Nous vous avions pourtant proposé plusieurs amendements, et même une proposition de loi visant à relancer la dynamique salariale, en augmentant le Smic en conditionnant les aides aux entreprises à la revalorisation des grilles salariales et en réservant les exonérations sur les bas salaires à une augmentation des salariés au Smic après deux ans dans l'entreprise. Mais votre seule obsession est de développer toutes les alternatives possibles pour freiner les hausses de salaire : déplafonnement des heures supplémentaires exonérées, monétisation des RTT, prime Macron… Et, maintenant, ce texte sur le partage de la valeur, fruit d'une négociation lancée à grand renfort de communication, laquelle aura, comme toujours, accouché d'une souris.

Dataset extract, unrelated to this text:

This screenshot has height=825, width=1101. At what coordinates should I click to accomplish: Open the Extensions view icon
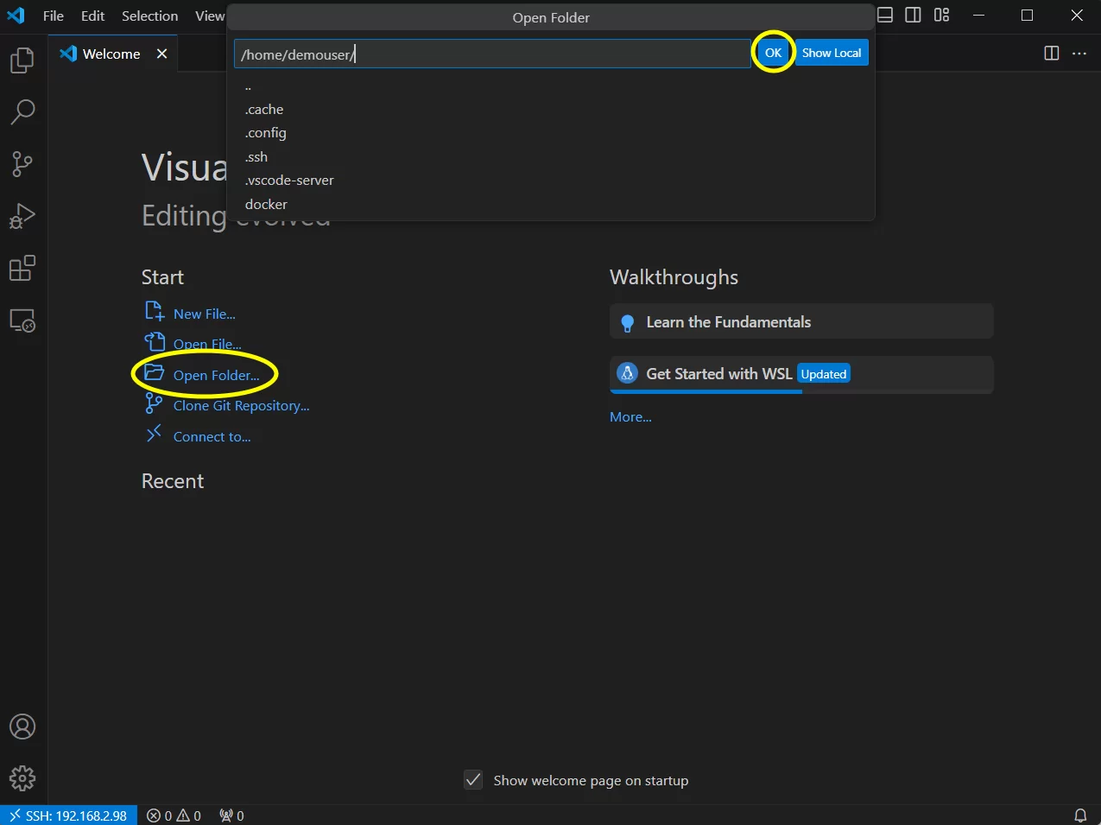tap(23, 269)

On espérerait que les salariés des entreprises de 11 à 49 salariés bénéficieraient de la participation. Ce ne sera même pas le cas, puisque l'employeur pourra y substituer une prime Macron, et ce sans minimum prévu. Rappelons que l'Insee a constaté que les primes Macron, habilement rebaptisées « primes de partage de la valeur », avaient un effet de substitution estimé à 30 % sur les augmentations de salaire. Pourtant, rien n'est prévu dans le texte pour limiter cet effet. Tout juste avions-nous pu faire adopter à l'Assemblée, avec le rapporteur Louis Margueritte, l'avancée d'un an de la première distribution de la prime, mais le Sénat et la CMP n'ont pas pris en compte cette avancée, et cette distribution n'aura lieu qu'en 2025. Les salariés des entreprises de 11 à 49 salariés, touchés, comme tous les Français, par l'augmentation des prix alimentaires et de l'énergie, apprécieront.

Enfin, le texte aurait été l'occasion d'avancer sur l'incidence de l'optimisation fiscale sur la participation des salariés. Aujourd'hui, une partie des multinationales échappe à l'impôt en déplaçant la valeur ajoutée dans des pays à fiscalité plus favorable, notamment par les prix de transfert. C'est un problème pour nos finances publiques et c'est une injustice envers les salariés de ces groupes, qui se voient privés de participation : les affaires McDonald's, Xerox, General Electric ont ainsi défrayé la chronique. Chaque fois, les comités sociaux et économiques (CSE) se sont vu opposer l'article L. 3326-1 du code du travail, lequel les empêche de contester le calcul du résultat arrêté par le commissaire aux comptes. Cet article constitue un verrou injustifiable qui empêche les salariés de faire valoir leurs droits. Pourtant, vous refusez de l'abroger. Vous parlez de partage de la valeur mais, de fait, vous protégez les employeurs qui flouent leurs salariés, et le fisc par la même occasion. Le CSE de Procter & Gamble a porté l'affaire devant le Conseil constitutionnel, lequel devrait statuer en janvier. Pour notre part, nous ne renoncerons pas à faire abroger cet article inique et à défendre les droits des salariés à une juste rétribution de leurs efforts.

Vous l'aurez compris, les membres du groupe Écologiste estiment que ce texte n'est pas à la hauteur de l'enjeu, que les avancées pour un meilleur partage de la valeur sont plus qu'insuffisantes et surtout qu'il s'agit là d'une véritable occasion manquée, sur un sujet qui est en réalité central. En effet, faire société, c'est aussi en partager les richesses équitablement.

Néanmoins, parce que le texte apportera à certains salariés un complément de rémunération et parce qu'il est le fruit du dialogue social interprofessionnel, nous ne nous opposerons pas à son adoption. La démocratie sociale est un bien précieux, que vous avez malheureusement trop souvent ignoré.